** begin Available records **

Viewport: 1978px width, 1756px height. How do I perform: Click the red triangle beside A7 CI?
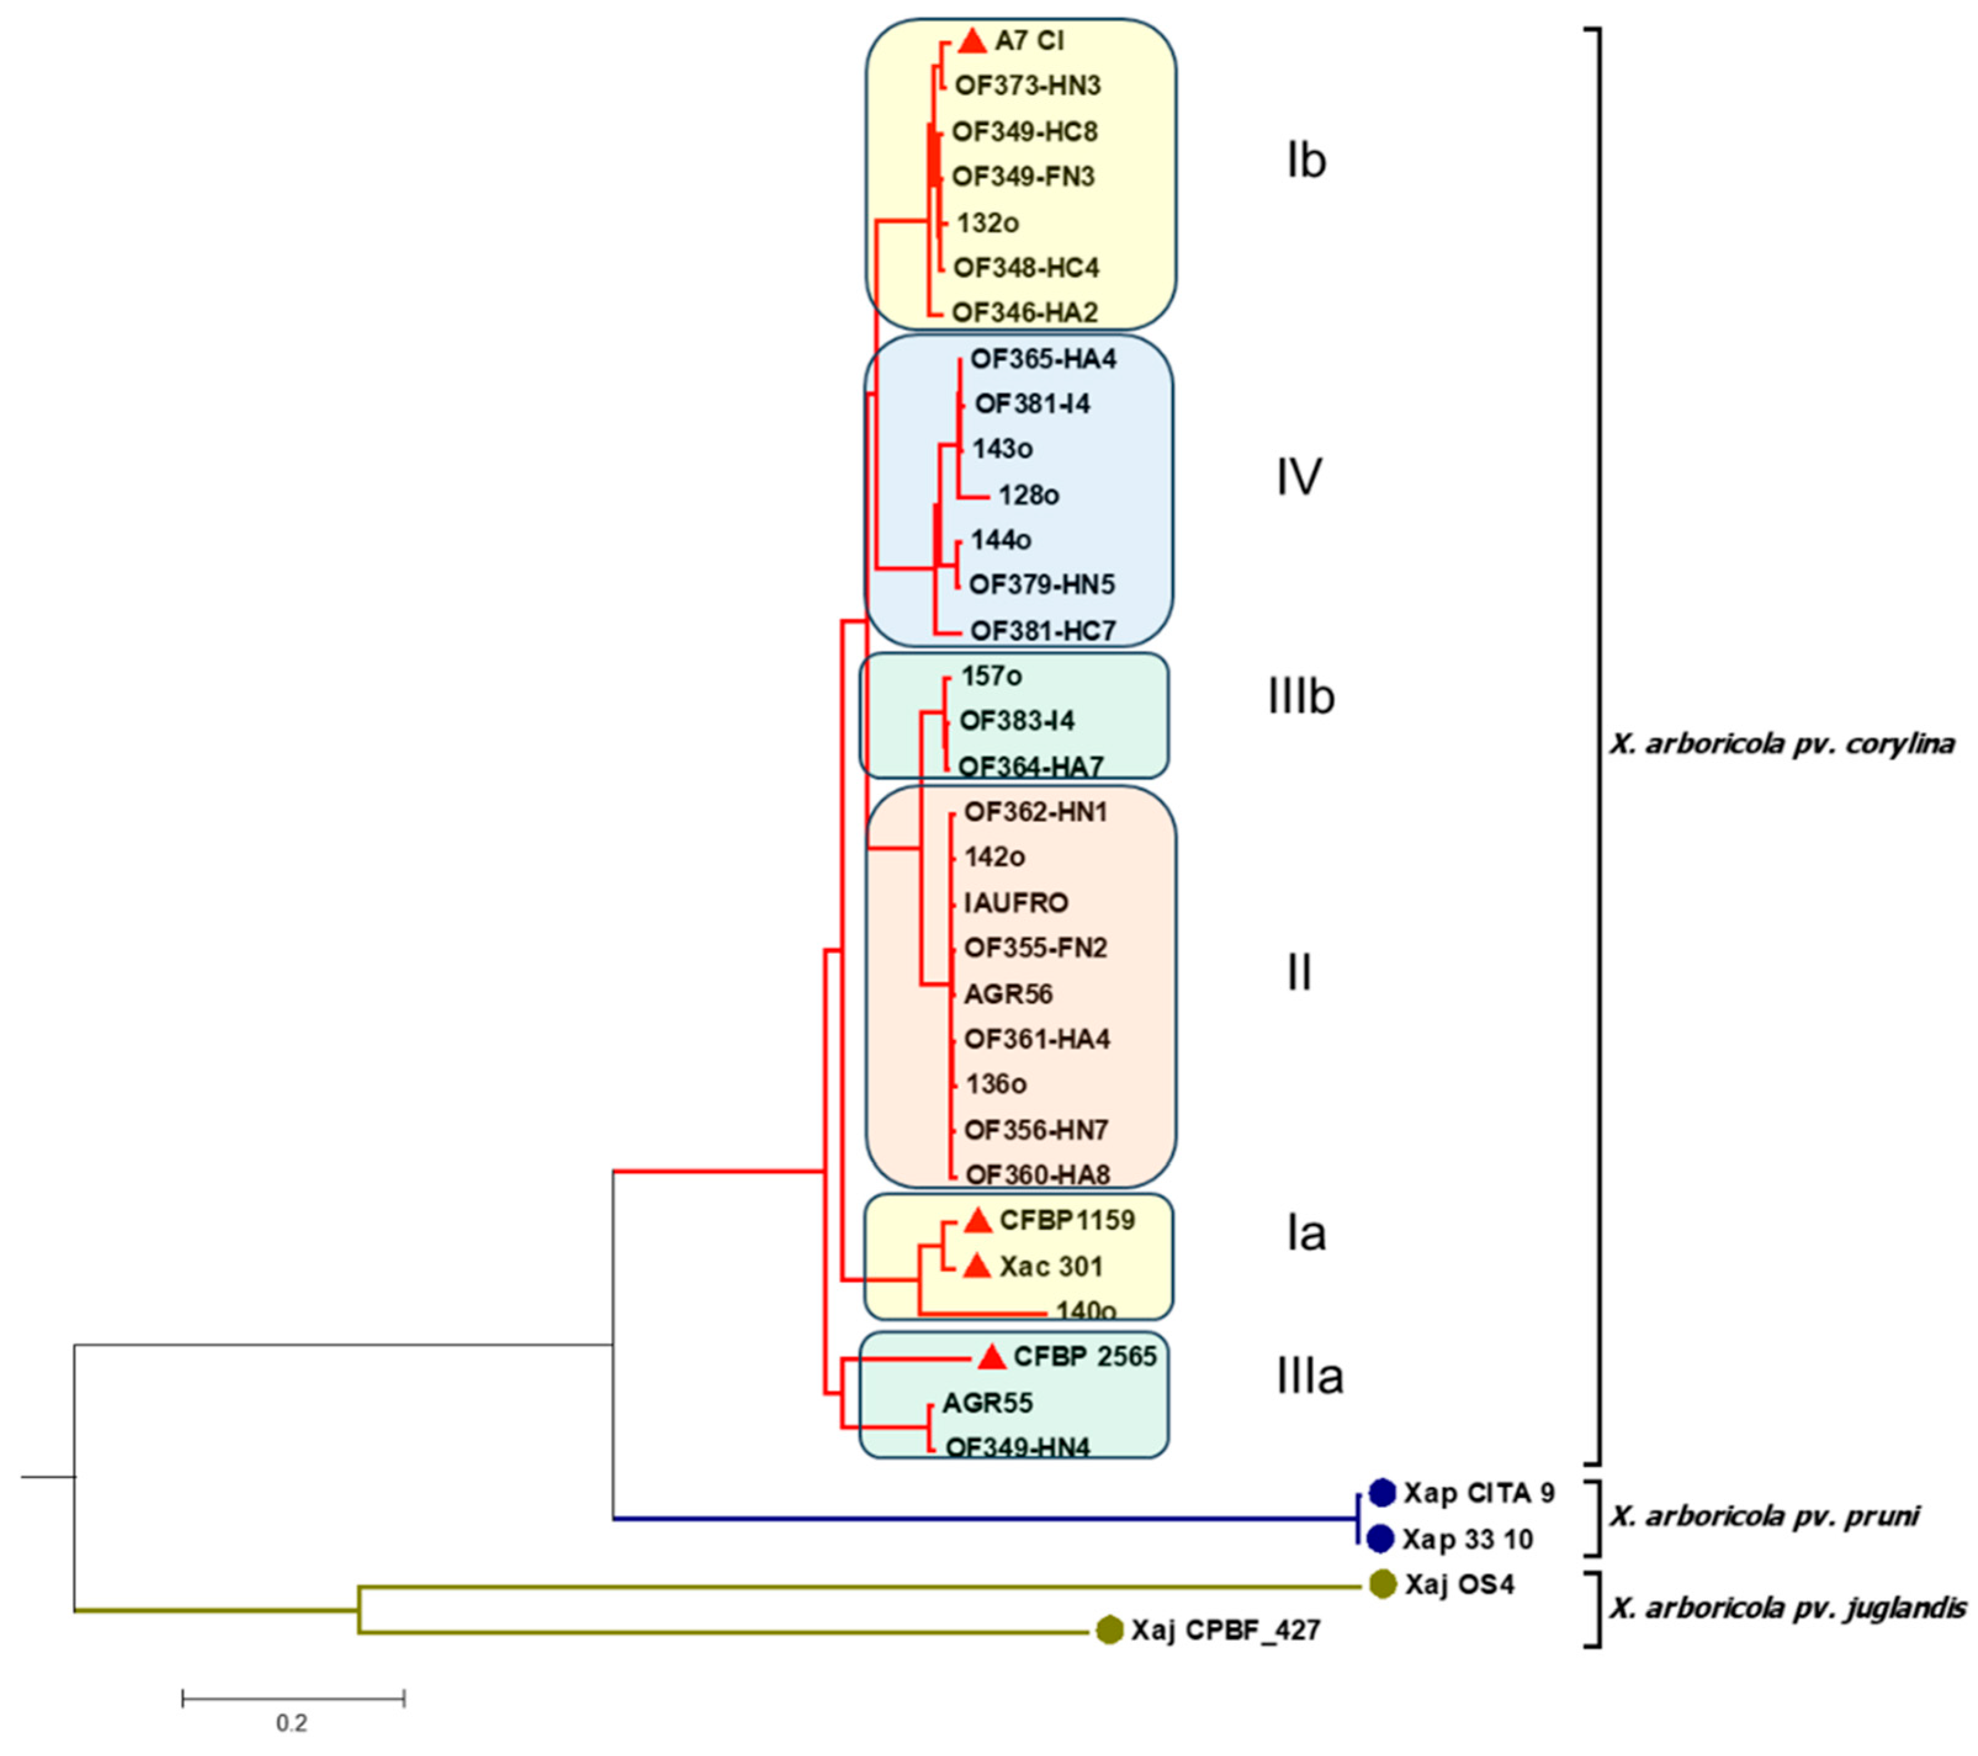(972, 42)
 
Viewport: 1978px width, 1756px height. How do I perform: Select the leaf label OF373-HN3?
(1028, 86)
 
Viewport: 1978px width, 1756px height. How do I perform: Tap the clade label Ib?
(1306, 161)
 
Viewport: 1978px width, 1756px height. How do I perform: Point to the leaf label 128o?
(1028, 495)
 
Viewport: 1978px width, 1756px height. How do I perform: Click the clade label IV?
(1299, 477)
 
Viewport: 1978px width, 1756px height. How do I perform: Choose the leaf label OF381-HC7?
(1043, 631)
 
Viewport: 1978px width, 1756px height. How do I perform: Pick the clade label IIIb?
(1301, 697)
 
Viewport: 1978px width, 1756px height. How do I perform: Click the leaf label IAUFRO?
(1016, 903)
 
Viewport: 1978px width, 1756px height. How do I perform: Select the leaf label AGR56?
(1008, 994)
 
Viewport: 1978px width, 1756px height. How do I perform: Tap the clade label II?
(1300, 972)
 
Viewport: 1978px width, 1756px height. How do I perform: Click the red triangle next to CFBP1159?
(979, 1221)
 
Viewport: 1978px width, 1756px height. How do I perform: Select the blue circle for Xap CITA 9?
(1382, 1493)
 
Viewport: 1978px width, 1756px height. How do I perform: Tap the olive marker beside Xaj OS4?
(1382, 1583)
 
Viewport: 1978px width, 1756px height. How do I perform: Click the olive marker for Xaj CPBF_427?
(1109, 1630)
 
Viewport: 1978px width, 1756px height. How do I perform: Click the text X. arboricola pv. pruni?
(1763, 1516)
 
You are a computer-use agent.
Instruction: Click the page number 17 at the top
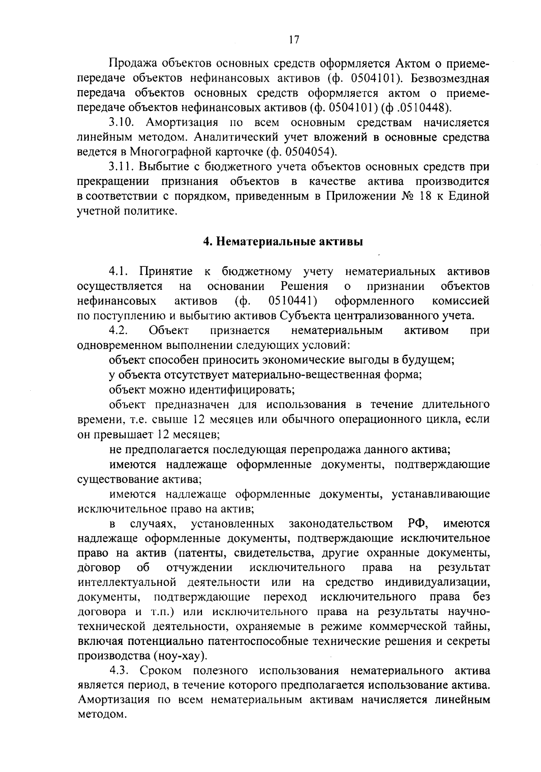coord(293,40)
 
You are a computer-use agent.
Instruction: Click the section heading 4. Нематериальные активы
coord(283,242)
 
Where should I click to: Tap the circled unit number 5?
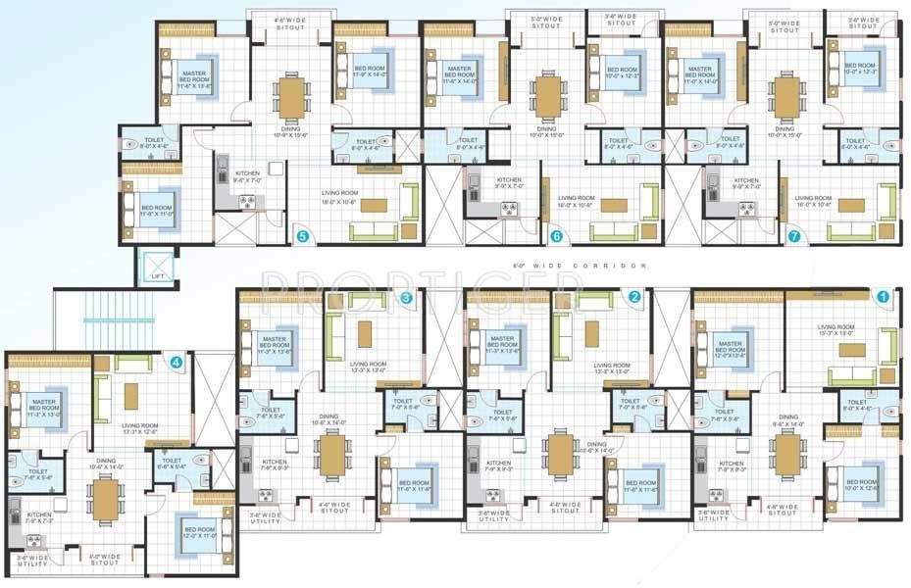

** end Available records **

* **Your instructions**:
Recast every line of the entries above as a JSON list of strings, one string per line, with blank lines left out and the pictures omitted.

* **Worked answer**:
[
  "Viewport: 1978px width, 1756px height. How do I perform: Click the red triangle beside A7 CI?",
  "(972, 42)",
  "Viewport: 1978px width, 1756px height. How do I perform: Select the leaf label OF373-HN3?",
  "(1028, 86)",
  "Viewport: 1978px width, 1756px height. How do I perform: Tap the clade label Ib?",
  "(1306, 161)",
  "Viewport: 1978px width, 1756px height. How do I perform: Point to the leaf label 128o?",
  "(1028, 495)",
  "Viewport: 1978px width, 1756px height. How do I perform: Click the clade label IV?",
  "(1299, 477)",
  "Viewport: 1978px width, 1756px height. How do I perform: Choose the leaf label OF381-HC7?",
  "(1043, 631)",
  "Viewport: 1978px width, 1756px height. How do I perform: Pick the clade label IIIb?",
  "(1301, 697)",
  "Viewport: 1978px width, 1756px height. How do I perform: Click the leaf label IAUFRO?",
  "(1016, 903)",
  "Viewport: 1978px width, 1756px height. How do I perform: Select the leaf label AGR56?",
  "(1008, 994)",
  "Viewport: 1978px width, 1756px height. How do I perform: Tap the clade label II?",
  "(1300, 972)",
  "Viewport: 1978px width, 1756px height. How do I perform: Click the red triangle next to CFBP1159?",
  "(979, 1221)",
  "Viewport: 1978px width, 1756px height. How do I perform: Select the blue circle for Xap CITA 9?",
  "(1382, 1493)",
  "Viewport: 1978px width, 1756px height. How do I perform: Tap the olive marker beside Xaj OS4?",
  "(1382, 1583)",
  "Viewport: 1978px width, 1756px height. How do I perform: Click the olive marker for Xaj CPBF_427?",
  "(1109, 1630)",
  "Viewport: 1978px width, 1756px height. How do I perform: Click the text X. arboricola pv. pruni?",
  "(1763, 1516)",
  "You are a computer-use agent.",
  "Instruction: Click the page number 17 at the top",
  "coord(293,40)",
  "You are a computer-use agent.",
  "Instruction: Click the section heading 4. Нематериальные активы",
  "coord(283,242)",
  "Where should I click to: Tap the circled unit number 5?"
]